Student accommodation: a worthwhile investment

Aengus Investment Properties, a South African property fund that has carved a speciality in student accommodation, has set its sight on offshore opportunities and in emerging markets where demand for its service seems insatiable.

A Greenfield student accommodation project with 2 000 beds has recently kicked off outside Accra, the capital of Ghana and the company says it has plans to build more beds in that region soon.  It added that it will open its first student buildings in Brazil this year.

Aengus has has nearly 10 000 student beds in its portfolio and claims to have pioneered up-market student accommodation in South Africa.

“This is an untapped market, particularly in emerging economies,” Aengus Richard Rubin.

As education levels improve and millions more students attend universities in the BRICS countries, emerging market student accommodation as a sub-sector of commercial property is attracting the attention of forward-looking investors.

“Whether you’re in Rio de Janeiro or Accra, there is a severe shortage of safe, secure, affordable accommodation for students globally. It’s proving to be an excellent investment opportunity regardless of macroeconomic conditions affecting the property environment.”

The company notes that historically, accommodation for students has been provided by tertiary institutions themselves, but as operating budgets are slashed and property becomes increasingly expensive to acquire and maintain, many universities are outsourcing the provision and management of student accommodation to independent companies and in many instances partnering with them to do so.
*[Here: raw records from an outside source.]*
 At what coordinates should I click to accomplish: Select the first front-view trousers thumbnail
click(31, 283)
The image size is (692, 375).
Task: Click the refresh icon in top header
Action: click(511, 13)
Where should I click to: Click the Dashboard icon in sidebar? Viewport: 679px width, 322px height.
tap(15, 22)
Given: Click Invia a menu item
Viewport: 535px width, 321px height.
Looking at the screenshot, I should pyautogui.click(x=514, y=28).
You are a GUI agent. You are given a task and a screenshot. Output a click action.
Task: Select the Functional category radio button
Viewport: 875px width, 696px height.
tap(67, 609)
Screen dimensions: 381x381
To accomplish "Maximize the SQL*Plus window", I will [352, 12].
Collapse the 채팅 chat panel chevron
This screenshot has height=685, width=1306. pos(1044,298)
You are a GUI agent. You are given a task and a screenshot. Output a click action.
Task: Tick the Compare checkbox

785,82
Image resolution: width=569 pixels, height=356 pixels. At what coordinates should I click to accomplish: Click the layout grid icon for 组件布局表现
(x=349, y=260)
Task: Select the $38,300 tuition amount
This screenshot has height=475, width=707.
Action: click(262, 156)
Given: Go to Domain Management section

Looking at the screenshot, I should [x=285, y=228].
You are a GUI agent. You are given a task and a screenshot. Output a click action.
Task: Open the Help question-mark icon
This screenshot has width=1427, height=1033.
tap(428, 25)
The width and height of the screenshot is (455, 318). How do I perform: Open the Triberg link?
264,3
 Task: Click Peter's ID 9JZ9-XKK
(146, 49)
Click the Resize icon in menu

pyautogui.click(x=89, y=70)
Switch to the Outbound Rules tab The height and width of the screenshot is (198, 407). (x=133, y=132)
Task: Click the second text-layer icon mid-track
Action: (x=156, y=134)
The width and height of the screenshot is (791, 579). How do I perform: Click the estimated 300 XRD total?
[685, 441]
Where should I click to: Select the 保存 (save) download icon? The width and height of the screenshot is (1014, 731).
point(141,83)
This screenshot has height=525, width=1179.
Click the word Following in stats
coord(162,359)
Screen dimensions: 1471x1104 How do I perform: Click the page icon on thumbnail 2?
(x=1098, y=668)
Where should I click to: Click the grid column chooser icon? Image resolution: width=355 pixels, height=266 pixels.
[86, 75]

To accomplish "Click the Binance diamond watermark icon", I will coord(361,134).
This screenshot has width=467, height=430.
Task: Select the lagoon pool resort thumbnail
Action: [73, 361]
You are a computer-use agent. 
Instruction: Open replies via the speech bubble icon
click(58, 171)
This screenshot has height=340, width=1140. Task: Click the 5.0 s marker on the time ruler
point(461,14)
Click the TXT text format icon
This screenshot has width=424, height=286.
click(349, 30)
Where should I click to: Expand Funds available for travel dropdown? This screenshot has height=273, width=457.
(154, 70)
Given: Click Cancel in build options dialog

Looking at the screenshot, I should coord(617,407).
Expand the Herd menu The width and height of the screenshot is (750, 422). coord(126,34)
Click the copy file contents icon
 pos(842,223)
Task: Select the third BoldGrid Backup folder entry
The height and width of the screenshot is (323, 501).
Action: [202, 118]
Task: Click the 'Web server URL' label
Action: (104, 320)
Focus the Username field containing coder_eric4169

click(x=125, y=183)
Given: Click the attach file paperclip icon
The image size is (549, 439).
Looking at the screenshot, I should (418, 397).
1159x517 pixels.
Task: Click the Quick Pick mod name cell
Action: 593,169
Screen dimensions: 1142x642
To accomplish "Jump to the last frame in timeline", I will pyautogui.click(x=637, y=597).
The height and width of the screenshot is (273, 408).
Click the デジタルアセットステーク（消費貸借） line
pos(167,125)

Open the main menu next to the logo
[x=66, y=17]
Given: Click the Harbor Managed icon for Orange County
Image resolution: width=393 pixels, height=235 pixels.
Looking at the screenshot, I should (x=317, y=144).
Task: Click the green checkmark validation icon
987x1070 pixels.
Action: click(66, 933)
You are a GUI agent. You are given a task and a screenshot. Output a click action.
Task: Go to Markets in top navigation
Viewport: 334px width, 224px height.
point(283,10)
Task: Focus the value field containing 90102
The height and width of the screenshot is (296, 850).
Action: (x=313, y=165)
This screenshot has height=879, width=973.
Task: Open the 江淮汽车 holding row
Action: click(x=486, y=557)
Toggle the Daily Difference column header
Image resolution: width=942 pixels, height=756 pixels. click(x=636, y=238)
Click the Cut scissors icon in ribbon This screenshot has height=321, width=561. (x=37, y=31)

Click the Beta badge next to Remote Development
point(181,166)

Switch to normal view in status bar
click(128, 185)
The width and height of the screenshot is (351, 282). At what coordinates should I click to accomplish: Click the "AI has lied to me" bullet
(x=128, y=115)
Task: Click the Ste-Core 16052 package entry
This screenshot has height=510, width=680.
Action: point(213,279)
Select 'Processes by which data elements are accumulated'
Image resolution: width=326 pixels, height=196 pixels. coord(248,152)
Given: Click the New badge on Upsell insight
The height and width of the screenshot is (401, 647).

In Europe, listed student property funds have been around for quite some time. Publicly quoted players such as Unite PLC and Opal are well known to equity investors; however a niched emerging market private fund, such as Aengus is new.

“The fundamentals of the market remain strong: insatiable demand, consistent revenue streams and above-average investment returns.”

“Universities simply couldn’t provide enough accommodation for the increasing numbers of students,” says Rubin.  “We started by converting one or two inner-city buildings in Johannesburg, South Africa from offices into residential accommodation suited for students and within weeks of opening, all our buildings were fully leased.”

“Key to our success has been understanding that students are not that different to any other type of residential tenant,” says Rubin.  “They’re looking for safe, well managed accommodation in a convenient location.”

“Education is a massive investment for families and sponsors, so students are looking for value for money when it comes to accommodation. But this doesn’t mean cheap and nasty – these are discerning customers.”

“Because we’re used to the complexities of the South African market where the political and economic landscape is constantly changing, we’re well positioned to expand into other emerging markets where there is massive demand for our kind of offering,” says Rubin.

“By the end of 2013 we should have 3 000 student beds outside of South Africa and it seems opportunities for growth are endless,” says Rubin.